→ YOUR OBJECTIVE
From the line with "Term & Condition (769, 1913)" through the line with "[Whatsapp] (832, 2066)", repeat the entries verbatim, both end lines included, and add nothing.

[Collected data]
- - - - - - -
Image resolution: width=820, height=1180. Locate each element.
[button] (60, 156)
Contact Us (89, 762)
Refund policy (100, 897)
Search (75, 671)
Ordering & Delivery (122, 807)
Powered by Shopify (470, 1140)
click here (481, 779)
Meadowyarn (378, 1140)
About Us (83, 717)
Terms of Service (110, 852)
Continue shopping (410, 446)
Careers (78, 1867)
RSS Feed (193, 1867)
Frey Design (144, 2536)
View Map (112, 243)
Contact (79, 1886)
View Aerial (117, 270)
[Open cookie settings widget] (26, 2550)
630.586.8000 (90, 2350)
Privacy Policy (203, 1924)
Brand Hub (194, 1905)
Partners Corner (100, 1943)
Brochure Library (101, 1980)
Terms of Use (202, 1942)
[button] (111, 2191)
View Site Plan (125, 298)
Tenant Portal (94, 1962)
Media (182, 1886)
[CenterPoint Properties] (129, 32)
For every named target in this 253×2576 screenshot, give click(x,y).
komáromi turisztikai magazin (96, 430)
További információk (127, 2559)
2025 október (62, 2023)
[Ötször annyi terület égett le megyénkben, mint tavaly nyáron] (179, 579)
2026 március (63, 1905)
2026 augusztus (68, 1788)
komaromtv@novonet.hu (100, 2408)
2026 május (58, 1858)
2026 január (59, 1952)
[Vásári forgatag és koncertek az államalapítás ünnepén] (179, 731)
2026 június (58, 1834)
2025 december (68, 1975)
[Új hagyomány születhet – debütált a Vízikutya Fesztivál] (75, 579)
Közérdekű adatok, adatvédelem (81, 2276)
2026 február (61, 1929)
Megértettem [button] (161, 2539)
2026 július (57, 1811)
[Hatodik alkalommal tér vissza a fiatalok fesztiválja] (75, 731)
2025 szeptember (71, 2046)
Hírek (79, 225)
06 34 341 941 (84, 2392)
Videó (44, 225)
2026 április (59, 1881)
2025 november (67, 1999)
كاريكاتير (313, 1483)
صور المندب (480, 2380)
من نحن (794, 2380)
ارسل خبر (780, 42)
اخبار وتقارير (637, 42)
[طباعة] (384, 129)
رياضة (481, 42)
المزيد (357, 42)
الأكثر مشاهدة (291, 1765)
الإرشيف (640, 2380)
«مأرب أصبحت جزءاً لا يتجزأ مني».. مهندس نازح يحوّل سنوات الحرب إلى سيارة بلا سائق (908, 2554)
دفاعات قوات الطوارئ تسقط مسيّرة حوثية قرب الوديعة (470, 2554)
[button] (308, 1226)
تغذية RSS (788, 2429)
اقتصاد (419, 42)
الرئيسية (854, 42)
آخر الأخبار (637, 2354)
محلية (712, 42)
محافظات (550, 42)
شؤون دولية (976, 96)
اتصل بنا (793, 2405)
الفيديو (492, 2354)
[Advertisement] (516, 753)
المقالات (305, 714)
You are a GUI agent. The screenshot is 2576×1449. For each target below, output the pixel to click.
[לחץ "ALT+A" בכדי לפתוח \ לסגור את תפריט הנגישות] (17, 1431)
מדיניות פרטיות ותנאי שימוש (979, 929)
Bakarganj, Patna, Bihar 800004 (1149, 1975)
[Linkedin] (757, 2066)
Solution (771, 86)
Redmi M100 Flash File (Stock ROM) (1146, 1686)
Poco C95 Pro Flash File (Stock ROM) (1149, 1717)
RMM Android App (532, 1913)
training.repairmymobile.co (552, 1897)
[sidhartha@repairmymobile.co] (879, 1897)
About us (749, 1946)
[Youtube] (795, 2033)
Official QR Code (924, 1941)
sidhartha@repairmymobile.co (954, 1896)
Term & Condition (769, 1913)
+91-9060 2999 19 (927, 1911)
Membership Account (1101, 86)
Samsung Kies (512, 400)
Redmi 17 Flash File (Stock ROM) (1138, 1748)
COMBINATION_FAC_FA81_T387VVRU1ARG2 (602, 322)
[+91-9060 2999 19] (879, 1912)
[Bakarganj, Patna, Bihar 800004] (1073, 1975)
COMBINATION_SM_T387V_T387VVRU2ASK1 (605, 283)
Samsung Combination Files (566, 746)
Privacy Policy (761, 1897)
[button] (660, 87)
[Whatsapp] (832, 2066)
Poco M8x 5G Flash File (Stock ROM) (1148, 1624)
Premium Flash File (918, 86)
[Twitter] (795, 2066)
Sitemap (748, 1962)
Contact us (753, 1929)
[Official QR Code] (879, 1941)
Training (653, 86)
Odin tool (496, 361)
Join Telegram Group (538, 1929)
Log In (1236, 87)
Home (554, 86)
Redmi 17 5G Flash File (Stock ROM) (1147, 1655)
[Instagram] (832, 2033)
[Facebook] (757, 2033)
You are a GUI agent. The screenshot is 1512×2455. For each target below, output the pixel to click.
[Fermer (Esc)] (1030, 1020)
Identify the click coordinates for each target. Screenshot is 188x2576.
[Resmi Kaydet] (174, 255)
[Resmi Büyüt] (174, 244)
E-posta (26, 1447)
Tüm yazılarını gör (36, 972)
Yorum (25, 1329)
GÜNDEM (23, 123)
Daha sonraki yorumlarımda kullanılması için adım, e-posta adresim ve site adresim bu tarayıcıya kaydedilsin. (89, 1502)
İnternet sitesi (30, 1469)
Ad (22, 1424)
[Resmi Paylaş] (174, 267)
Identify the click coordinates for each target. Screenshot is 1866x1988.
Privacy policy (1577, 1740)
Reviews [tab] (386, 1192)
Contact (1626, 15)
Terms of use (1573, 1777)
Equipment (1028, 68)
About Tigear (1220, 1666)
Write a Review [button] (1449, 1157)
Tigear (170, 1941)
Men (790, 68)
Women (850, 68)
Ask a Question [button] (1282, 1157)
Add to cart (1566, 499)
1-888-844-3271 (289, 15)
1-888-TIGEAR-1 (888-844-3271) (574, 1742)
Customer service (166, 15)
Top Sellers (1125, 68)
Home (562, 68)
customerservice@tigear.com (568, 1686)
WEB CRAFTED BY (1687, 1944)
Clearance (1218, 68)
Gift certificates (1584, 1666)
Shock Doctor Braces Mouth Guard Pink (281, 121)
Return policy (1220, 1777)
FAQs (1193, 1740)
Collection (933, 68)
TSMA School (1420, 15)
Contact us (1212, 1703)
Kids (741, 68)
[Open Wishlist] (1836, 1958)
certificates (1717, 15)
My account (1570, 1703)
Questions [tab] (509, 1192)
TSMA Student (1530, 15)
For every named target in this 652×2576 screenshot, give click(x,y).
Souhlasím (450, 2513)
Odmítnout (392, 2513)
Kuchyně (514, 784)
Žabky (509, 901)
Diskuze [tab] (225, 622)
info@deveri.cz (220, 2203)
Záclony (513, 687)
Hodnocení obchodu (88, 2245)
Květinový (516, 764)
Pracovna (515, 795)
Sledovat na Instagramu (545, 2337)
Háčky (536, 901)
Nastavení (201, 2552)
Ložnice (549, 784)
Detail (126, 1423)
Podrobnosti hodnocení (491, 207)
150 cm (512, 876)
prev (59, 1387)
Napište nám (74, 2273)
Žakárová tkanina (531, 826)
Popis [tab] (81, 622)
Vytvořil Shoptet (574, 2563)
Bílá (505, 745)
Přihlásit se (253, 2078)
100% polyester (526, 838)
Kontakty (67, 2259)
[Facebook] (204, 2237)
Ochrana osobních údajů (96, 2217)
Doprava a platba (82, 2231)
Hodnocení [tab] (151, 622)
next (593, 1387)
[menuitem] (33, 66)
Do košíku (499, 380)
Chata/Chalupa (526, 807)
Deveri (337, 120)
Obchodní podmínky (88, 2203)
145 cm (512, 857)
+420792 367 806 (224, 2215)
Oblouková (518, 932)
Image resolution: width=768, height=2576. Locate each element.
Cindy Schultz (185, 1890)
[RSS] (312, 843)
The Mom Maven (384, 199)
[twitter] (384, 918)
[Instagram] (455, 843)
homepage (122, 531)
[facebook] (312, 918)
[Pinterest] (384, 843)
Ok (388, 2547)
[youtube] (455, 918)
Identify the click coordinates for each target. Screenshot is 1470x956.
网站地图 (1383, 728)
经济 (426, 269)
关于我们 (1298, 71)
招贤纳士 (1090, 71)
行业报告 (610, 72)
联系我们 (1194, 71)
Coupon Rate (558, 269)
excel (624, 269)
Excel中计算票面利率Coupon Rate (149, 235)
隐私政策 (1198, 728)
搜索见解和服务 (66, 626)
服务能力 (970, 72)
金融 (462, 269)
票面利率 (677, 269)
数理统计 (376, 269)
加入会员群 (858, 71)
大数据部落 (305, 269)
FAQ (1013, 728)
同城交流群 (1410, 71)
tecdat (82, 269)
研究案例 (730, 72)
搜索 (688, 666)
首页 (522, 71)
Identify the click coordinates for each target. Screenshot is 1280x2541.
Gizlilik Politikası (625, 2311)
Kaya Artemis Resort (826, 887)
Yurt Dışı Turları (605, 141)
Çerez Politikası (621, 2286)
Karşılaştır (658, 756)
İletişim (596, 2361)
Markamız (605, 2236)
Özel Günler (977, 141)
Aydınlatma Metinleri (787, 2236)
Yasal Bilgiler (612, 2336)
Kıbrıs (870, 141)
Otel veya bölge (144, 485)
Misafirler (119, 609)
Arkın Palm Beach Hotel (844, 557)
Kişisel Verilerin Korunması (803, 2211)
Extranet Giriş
- - - - - - -
→ EXERCISE RESULT
Term & Condition (769, 1913)
+91-9060 2999 19 (927, 1911)
Membership Account (1101, 86)
Samsung Kies (512, 400)
Redmi 17 Flash File (Stock ROM) (1138, 1748)
COMBINATION_FAC_FA81_T387VVRU1ARG2 (602, 322)
[+91-9060 2999 19] (879, 1912)
[Bakarganj, Patna, Bihar 800004] (1073, 1975)
COMBINATION_SM_T387V_T387VVRU2ASK1 (605, 283)
Samsung Combination Files (566, 746)
Privacy Policy (761, 1897)
[button] (660, 87)
[Whatsapp] (832, 2066)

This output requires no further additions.